Records for the task>
+-------+

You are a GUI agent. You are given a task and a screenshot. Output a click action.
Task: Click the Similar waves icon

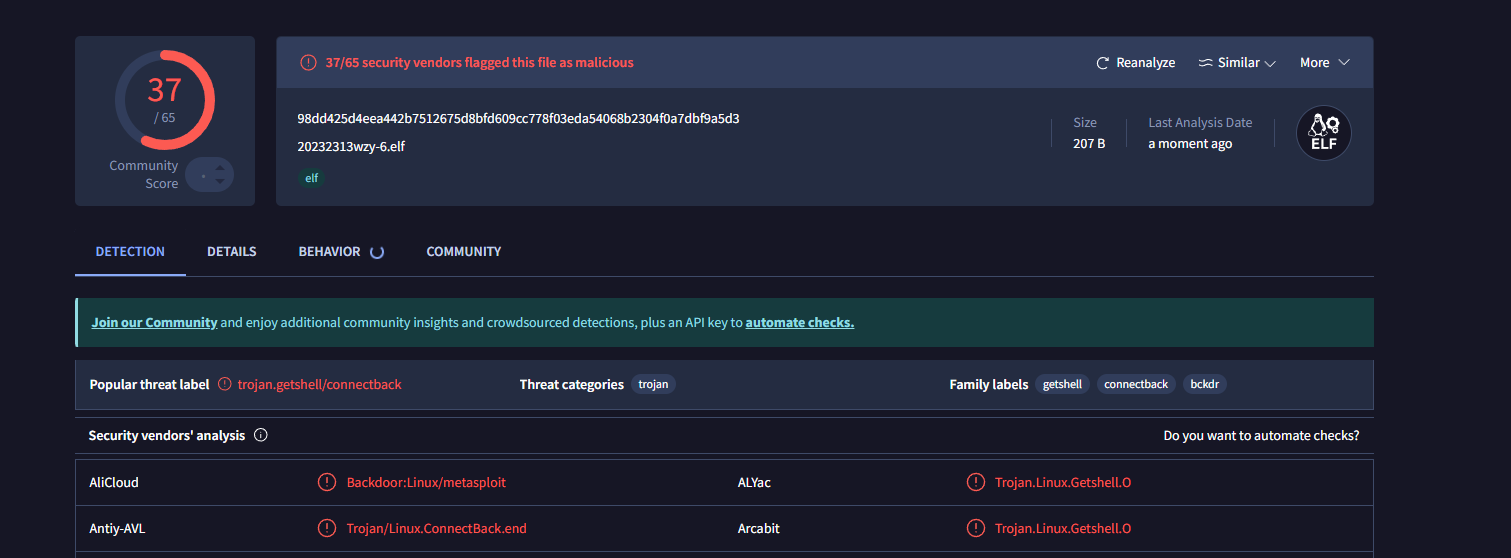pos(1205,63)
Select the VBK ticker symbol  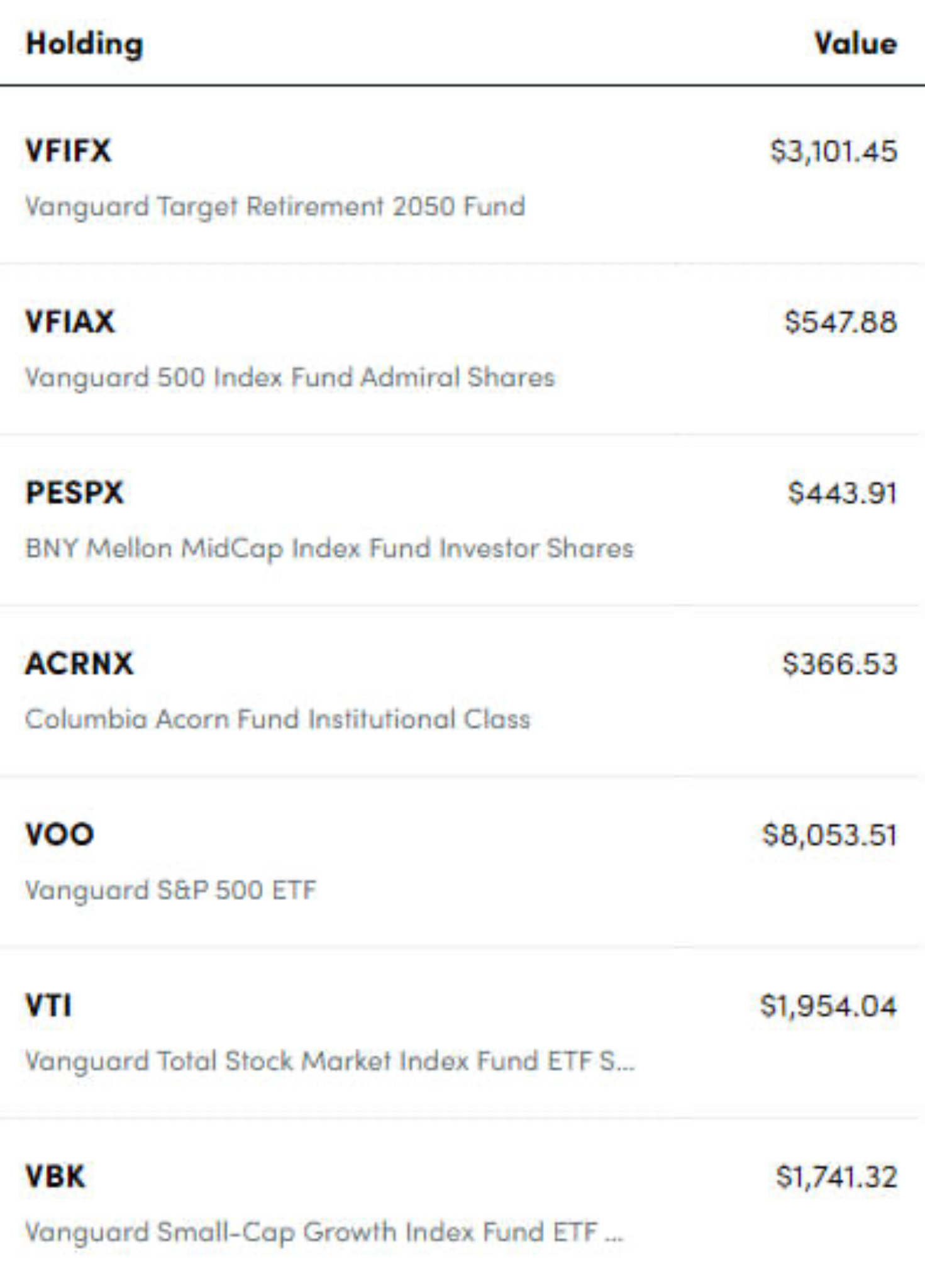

+-------+

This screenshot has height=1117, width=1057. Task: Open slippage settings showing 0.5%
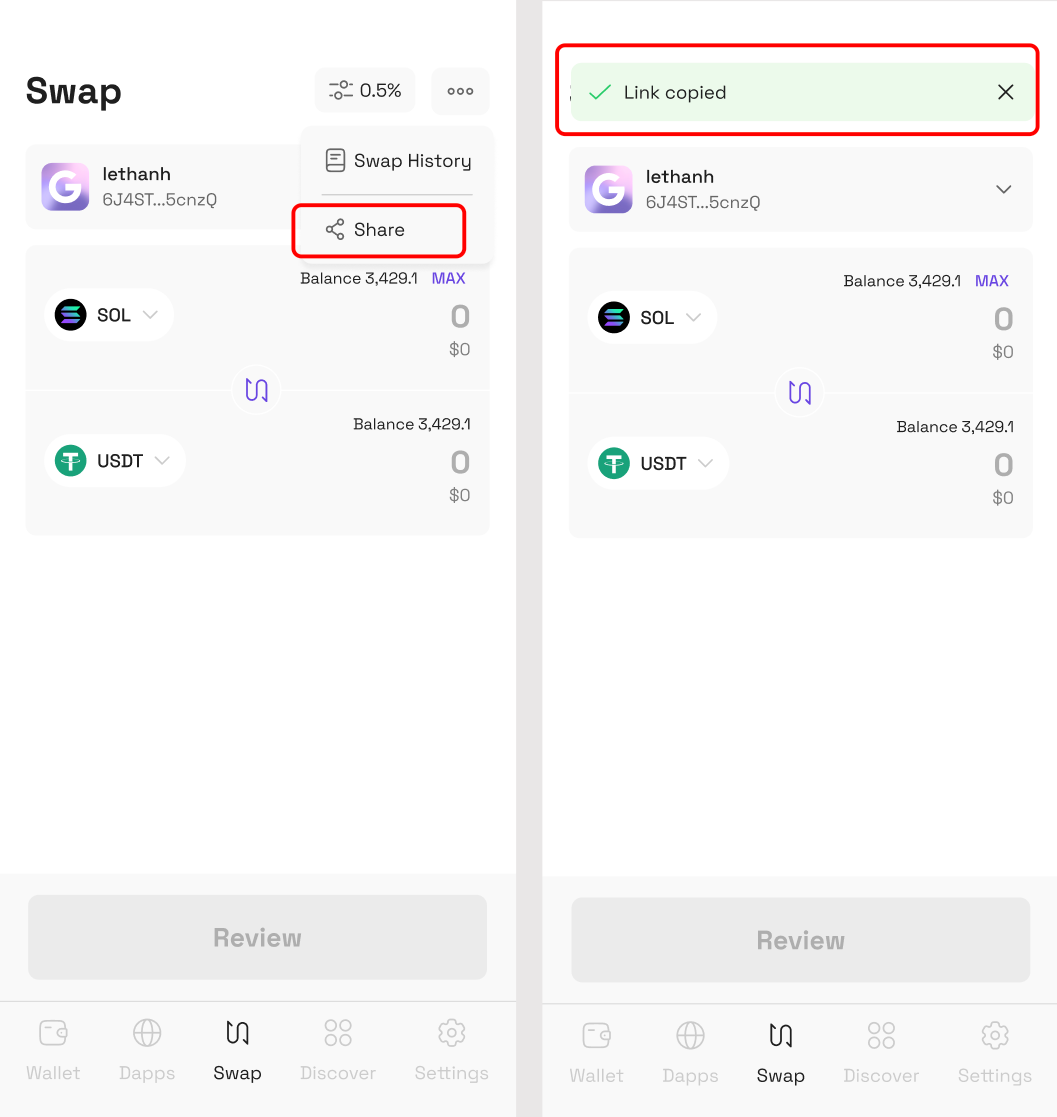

+-------+

Requirement>
Scan the preceding listing for the string "screenshot" and copy every line where it occurs.

Exercise output>
You are a GUI agent. You are given a task and a screenshot. Output a click action.
This screenshot has height=1117, width=1057. Task: Open slippage settings showing 0.5%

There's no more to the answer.